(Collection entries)
##############################

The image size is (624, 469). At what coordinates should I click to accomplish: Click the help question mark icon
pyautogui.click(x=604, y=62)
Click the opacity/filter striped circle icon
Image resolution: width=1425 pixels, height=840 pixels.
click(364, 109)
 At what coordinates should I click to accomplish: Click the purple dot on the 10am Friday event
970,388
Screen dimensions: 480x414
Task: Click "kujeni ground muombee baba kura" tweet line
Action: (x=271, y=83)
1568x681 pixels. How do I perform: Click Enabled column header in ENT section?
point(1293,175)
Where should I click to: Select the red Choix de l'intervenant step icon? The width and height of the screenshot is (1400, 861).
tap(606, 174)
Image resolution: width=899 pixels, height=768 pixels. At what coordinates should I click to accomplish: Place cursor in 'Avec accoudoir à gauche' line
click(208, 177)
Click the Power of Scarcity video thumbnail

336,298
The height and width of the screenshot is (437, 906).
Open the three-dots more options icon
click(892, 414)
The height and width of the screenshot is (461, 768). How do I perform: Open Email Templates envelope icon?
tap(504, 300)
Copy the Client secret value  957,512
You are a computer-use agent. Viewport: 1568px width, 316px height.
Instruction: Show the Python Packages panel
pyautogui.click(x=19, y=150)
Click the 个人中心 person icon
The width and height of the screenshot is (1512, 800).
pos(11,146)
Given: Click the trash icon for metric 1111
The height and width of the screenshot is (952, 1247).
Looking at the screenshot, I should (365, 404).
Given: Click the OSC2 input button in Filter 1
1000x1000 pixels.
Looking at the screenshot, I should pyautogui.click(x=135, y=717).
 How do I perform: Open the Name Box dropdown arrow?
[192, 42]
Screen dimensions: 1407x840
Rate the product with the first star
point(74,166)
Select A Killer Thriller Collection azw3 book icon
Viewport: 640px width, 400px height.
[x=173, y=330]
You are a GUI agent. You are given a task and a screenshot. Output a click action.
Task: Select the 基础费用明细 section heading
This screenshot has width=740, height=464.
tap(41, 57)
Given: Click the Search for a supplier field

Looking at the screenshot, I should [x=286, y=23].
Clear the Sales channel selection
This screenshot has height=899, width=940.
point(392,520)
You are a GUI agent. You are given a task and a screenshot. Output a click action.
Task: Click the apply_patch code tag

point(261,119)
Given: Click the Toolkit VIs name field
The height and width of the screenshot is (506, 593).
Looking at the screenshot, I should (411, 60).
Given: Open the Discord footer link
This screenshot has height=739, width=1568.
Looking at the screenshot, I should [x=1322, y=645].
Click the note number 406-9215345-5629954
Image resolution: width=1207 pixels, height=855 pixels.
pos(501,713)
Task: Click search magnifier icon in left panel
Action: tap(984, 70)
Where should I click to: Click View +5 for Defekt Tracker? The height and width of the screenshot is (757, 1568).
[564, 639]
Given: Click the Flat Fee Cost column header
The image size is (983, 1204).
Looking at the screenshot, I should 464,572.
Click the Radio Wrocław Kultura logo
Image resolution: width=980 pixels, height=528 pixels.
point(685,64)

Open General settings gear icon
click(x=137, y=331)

##############################

▶ WHAT IS NEEDED: Format the lines of the data above as a numbered list, leaving out any blank lines.

▶ RESULT BELOW:
1. The image size is (624, 469). At what coordinates should I click to accomplish: Click the help question mark icon
2. pyautogui.click(x=604, y=62)
3. Click the opacity/filter striped circle icon
4. Image resolution: width=1425 pixels, height=840 pixels.
5. click(364, 109)
6.  At what coordinates should I click to accomplish: Click the purple dot on the 10am Friday event
7. 970,388
8. Screen dimensions: 480x414
9. Task: Click "kujeni ground muombee baba kura" tweet line
10. Action: (x=271, y=83)
11. 1568x681 pixels. How do I perform: Click Enabled column header in ENT section?
12. point(1293,175)
13. Where should I click to: Select the red Choix de l'intervenant step icon? The width and height of the screenshot is (1400, 861).
14. tap(606, 174)
15. Image resolution: width=899 pixels, height=768 pixels. At what coordinates should I click to accomplish: Place cursor in 'Avec accoudoir à gauche' line
16. click(208, 177)
17. Click the Power of Scarcity video thumbnail
18. 336,298
19. The height and width of the screenshot is (437, 906).
20. Open the three-dots more options icon
21. click(892, 414)
22. The height and width of the screenshot is (461, 768). How do I perform: Open Email Templates envelope icon?
23. tap(504, 300)
24. Copy the Client secret value  957,512
25. You are a computer-use agent. Viewport: 1568px width, 316px height.
26. Instruction: Show the Python Packages panel
27. pyautogui.click(x=19, y=150)
28. Click the 个人中心 person icon
29. The width and height of the screenshot is (1512, 800).
30. pos(11,146)
31. Given: Click the trash icon for metric 1111
32. The height and width of the screenshot is (952, 1247).
33. Looking at the screenshot, I should (365, 404).
34. Given: Click the OSC2 input button in Filter 1
35. 1000x1000 pixels.
36. Looking at the screenshot, I should pyautogui.click(x=135, y=717).
37.  How do I perform: Open the Name Box dropdown arrow?
38. [192, 42]
39. Screen dimensions: 1407x840
40. Rate the product with the first star
41. point(74,166)
42. Select A Killer Thriller Collection azw3 book icon
43. Viewport: 640px width, 400px height.
44. [x=173, y=330]
45. You are a GUI agent. You are given a task and a screenshot. Output a click action.
46. Task: Select the 基础费用明细 section heading
47. This screenshot has width=740, height=464.
48. tap(41, 57)
49. Given: Click the Search for a supplier field
50. Looking at the screenshot, I should [x=286, y=23].
51. Clear the Sales channel selection
52. This screenshot has height=899, width=940.
53. point(392,520)
54. You are a GUI agent. You are given a task and a screenshot. Output a click action.
55. Task: Click the apply_patch code tag
56. point(261,119)
57. Given: Click the Toolkit VIs name field
58. The height and width of the screenshot is (506, 593).
59. Looking at the screenshot, I should (411, 60).
60. Given: Open the Discord footer link
61. This screenshot has height=739, width=1568.
62. Looking at the screenshot, I should [x=1322, y=645].
63. Click the note number 406-9215345-5629954
64. Image resolution: width=1207 pixels, height=855 pixels.
65. pos(501,713)
66. Task: Click search magnifier icon in left panel
67. Action: tap(984, 70)
68. Where should I click to: Click View +5 for Defekt Tracker? The height and width of the screenshot is (757, 1568).
69. [564, 639]
70. Given: Click the Flat Fee Cost column header
71. The image size is (983, 1204).
72. Looking at the screenshot, I should 464,572.
73. Click the Radio Wrocław Kultura logo
74. Image resolution: width=980 pixels, height=528 pixels.
75. point(685,64)
76. Open General settings gear icon
77. click(x=137, y=331)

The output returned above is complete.